--- START ---

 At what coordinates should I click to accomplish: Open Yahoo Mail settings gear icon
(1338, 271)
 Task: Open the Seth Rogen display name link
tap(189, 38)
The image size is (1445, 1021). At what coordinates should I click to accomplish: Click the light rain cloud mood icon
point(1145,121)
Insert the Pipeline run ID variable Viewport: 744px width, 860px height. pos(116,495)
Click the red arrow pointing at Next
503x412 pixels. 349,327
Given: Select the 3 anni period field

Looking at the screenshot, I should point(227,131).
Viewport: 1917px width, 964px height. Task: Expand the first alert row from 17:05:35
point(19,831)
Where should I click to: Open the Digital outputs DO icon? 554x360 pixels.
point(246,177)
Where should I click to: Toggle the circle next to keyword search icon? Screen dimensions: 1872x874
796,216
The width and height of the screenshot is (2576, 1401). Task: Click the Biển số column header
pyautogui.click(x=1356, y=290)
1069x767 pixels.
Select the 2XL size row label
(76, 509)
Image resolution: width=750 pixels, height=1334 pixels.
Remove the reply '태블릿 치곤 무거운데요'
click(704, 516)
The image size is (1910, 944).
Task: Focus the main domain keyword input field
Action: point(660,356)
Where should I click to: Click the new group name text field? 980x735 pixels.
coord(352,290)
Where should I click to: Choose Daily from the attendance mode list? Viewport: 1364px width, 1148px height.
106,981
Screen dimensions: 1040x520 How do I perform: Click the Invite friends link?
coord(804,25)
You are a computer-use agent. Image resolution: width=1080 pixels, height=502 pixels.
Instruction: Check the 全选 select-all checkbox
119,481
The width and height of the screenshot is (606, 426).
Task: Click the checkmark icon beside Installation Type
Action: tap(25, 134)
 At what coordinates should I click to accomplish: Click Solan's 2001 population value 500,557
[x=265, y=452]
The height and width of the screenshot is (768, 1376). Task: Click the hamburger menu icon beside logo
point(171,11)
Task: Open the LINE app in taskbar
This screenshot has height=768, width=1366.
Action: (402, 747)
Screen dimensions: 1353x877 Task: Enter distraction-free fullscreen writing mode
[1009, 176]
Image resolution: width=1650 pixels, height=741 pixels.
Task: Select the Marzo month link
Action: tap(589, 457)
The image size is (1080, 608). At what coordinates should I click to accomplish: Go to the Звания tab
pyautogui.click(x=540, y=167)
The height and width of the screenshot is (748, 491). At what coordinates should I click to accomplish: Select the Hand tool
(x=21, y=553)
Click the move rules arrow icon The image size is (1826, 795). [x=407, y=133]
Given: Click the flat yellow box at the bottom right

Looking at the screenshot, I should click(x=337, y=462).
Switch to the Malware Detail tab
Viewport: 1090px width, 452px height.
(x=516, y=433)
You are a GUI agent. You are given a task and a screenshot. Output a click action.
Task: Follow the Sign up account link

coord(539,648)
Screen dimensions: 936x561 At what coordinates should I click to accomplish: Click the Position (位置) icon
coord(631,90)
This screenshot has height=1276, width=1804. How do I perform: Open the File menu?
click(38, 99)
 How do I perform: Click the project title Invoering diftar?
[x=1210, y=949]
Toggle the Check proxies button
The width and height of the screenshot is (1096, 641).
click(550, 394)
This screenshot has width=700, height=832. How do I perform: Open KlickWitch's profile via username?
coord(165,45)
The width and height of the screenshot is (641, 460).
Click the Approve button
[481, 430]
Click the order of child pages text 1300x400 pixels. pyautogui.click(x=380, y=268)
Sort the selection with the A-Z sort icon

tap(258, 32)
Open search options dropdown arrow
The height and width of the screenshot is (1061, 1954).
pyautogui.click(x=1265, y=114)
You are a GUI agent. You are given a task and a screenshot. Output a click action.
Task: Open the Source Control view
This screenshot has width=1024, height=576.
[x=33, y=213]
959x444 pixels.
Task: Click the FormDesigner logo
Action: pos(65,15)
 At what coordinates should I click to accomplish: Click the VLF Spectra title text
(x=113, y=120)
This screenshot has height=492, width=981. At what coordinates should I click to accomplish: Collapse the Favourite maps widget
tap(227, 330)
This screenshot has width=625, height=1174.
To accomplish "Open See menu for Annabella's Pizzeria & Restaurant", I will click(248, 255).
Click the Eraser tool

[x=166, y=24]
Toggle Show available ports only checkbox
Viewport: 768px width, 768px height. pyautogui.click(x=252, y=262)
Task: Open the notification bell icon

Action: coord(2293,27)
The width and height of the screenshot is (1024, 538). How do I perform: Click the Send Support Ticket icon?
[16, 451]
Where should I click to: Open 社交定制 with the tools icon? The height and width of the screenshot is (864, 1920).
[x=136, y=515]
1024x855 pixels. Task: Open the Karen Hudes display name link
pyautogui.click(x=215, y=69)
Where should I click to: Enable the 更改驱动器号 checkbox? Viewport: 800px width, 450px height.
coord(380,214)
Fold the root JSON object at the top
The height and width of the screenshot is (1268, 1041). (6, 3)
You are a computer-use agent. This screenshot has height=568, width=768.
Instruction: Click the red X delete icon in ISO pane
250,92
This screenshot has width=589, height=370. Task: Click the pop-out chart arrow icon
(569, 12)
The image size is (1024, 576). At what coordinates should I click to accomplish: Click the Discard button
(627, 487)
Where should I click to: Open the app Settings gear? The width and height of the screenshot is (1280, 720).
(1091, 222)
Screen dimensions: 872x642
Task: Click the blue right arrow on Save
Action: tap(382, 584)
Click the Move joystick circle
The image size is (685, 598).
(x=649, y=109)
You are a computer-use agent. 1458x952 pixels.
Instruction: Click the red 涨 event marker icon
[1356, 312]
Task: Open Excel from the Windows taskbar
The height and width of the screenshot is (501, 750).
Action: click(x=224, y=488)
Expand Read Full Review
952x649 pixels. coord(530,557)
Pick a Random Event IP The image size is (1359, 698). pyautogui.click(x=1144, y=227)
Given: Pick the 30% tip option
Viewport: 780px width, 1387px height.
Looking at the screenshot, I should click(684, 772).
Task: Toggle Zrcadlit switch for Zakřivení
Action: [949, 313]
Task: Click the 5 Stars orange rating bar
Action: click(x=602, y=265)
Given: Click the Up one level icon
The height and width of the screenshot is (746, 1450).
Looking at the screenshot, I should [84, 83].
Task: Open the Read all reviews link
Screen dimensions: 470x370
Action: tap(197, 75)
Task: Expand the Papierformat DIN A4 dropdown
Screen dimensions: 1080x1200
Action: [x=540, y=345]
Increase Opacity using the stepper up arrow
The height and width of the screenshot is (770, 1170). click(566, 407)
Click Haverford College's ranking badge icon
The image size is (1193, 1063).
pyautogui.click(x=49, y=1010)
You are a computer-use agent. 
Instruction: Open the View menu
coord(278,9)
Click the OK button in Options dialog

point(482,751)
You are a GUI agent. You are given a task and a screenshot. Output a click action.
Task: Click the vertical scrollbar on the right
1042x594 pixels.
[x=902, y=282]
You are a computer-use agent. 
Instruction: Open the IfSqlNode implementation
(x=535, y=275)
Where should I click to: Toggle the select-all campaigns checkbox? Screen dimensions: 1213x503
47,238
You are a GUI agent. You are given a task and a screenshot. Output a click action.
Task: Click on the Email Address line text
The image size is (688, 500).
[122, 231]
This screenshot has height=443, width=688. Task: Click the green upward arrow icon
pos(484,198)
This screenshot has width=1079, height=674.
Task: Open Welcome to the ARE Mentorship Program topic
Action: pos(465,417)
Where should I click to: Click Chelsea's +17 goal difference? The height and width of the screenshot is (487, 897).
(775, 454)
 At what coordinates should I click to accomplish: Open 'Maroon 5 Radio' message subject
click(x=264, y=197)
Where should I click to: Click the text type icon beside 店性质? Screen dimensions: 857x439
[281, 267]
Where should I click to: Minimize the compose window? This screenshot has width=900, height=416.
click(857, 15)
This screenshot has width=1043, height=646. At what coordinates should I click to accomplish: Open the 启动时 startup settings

--- END ---

Where does "taskbar" appear in the records above? Copy every line that has it.

> **OUTPUT**
Task: Open the LINE app in taskbar
Task: Open Excel from the Windows taskbar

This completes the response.